А вот ударила русская «Барынька», и люди кинулись в пляс. Никита заулыбался. Он некоторое время смотрит на плясунов, но вот у него дрогнуло плечо, он перенес ногу через скамейку, и не успел он перекинуть вторую ногу, как пошла Анчурка. И куда только девались ее неуклюжесть, размашистый шаг!
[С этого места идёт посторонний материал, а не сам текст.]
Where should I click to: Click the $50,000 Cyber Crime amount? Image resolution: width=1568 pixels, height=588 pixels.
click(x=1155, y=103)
Она идет плавно, выставив ладони, плотно сложив их, поводит всем корпусом и, отбивая дробь, все наскакивает, наскакивает на «кавалеров».

– Эх, ты-ы, – вскрикнул Никита и пошел на Анчурку, выкидывая плясовые коленца, припевая.

Закряхтел пол под ударами ног, замигала лампа, густая пыль ударила в потолок, застлала окна, лица людей. А люди извиваются, прыгают, приседают, ухают, охают, обливаются потом, норовя переплясать друг друга, перепеть, показать свою удаль – одни уже загубленную, другие – еще молодецкую. Вон танцует пара – Гришка Звенкин и Нюрка. Нюрка раскраснелась. Она уже не в голубом, а в сером платье. Она отбивает дробь ногами и все налетает на Гришку, что-то кричит ему на ухо, а он хохочет громко, закинув голову назад. А вон за столом сидит Епиха Чанцев. Он не может плясать, но он рукой хлопает по столу и ложкой по блюду.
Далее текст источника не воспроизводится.